My life as a type one diabetic hangs in the balance, but I try not to focus on it too much. When I do focus on it I understand, I understand why but I wish I didn't understand why and I wish my life didn't depend on a careful balance of insulin dosages and blood sugar levels; but it does. However what I try to focus more on is the positive; the positive side being that my life could be worse. And that despite lacking in a major hormone that absence threatens all the organs in my body every day- I still focus on the health that I still have and the health that I work very hard every single day to try to keep.
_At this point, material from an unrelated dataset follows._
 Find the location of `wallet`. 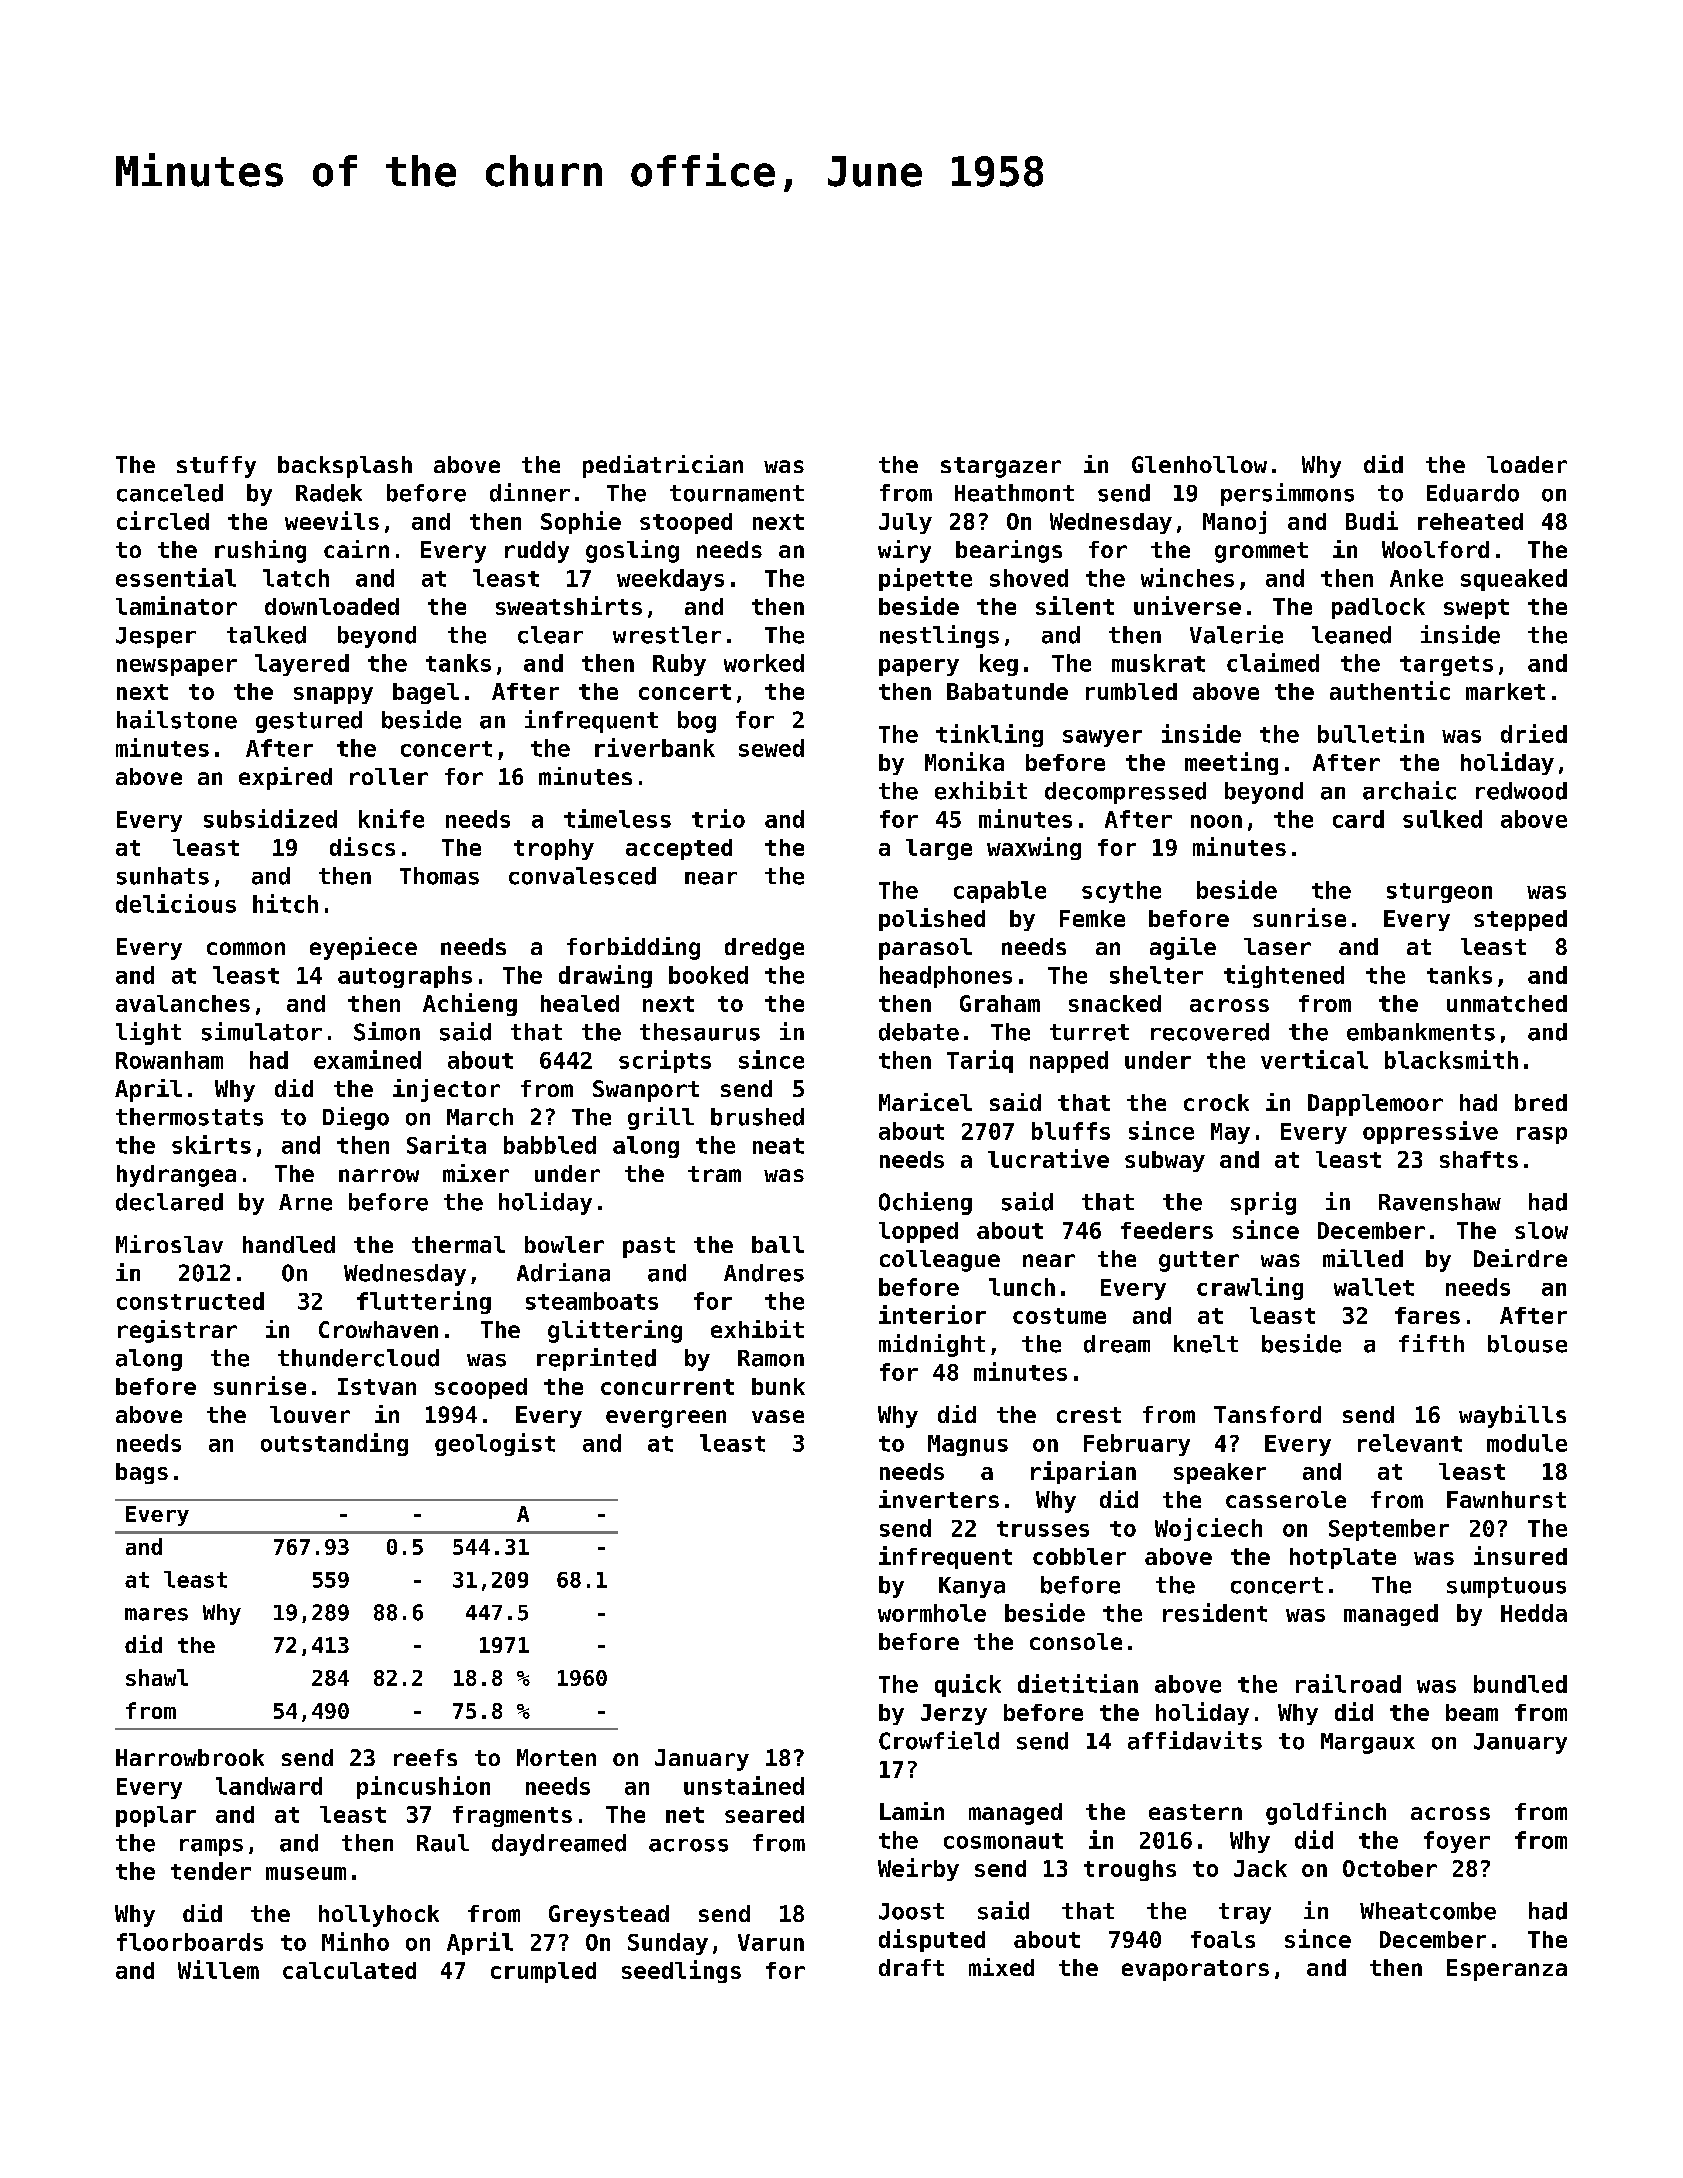

wallet is located at coordinates (1374, 1287).
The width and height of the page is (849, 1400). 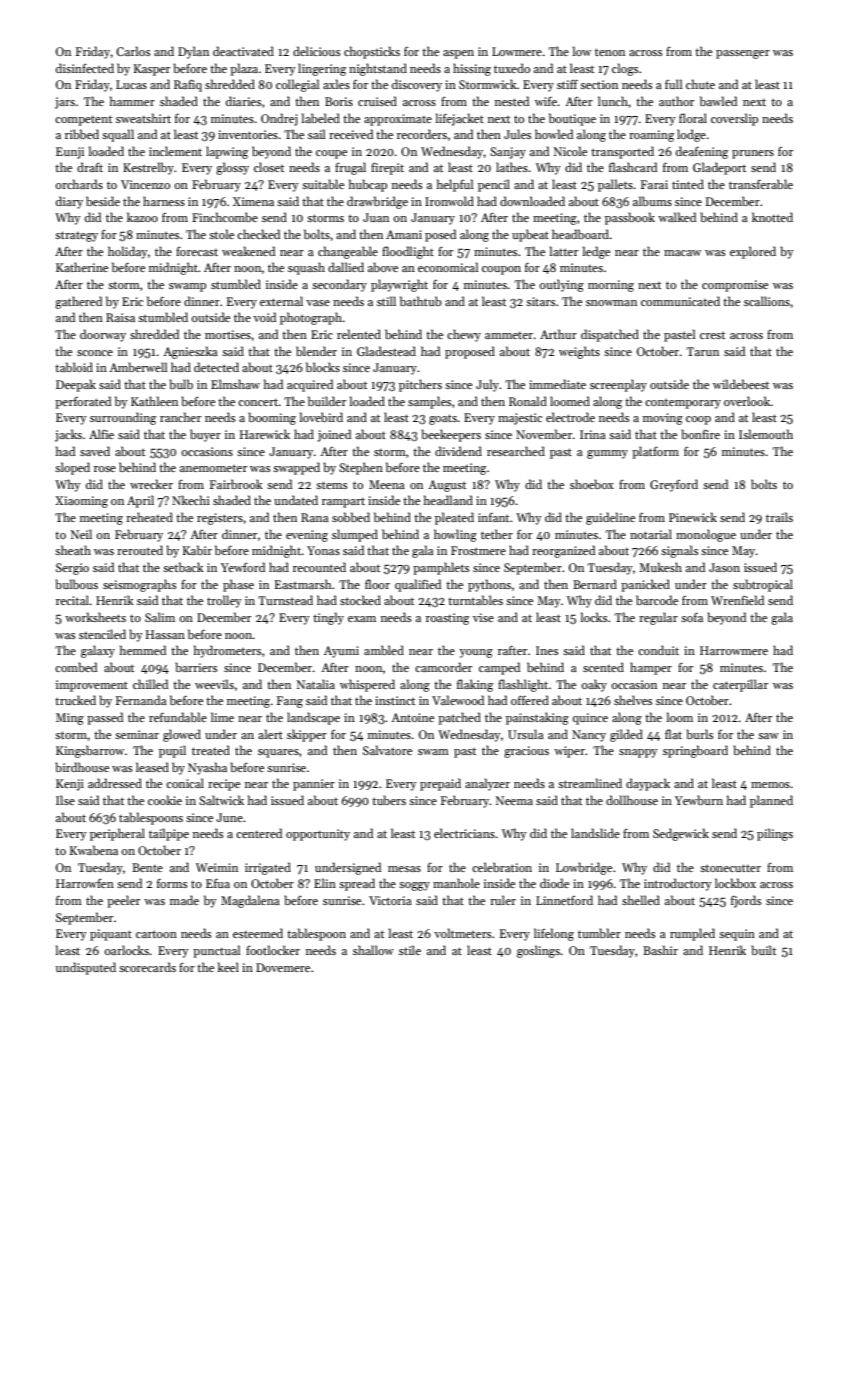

I just typed that last sentence and literally just thought, I'm sixteen years old and I have an incurable disease, that has and will continue to teach me life lessons, on top of the ones that I have and continue to learn from my parents and those that I will generally learn as I get older. It's crazy that I'm so young and probably know more about being appreciative of life than most adults, because my life is in my own hands every day and I have to work so hard to make sure I don't drop it, unfortunately that is the reality of type one diabetes but like I always say; my life isn't all about type one diabetes and I work hard for a life that isn't affected by type one diabetes; I work hard and fight type one for a healthy life.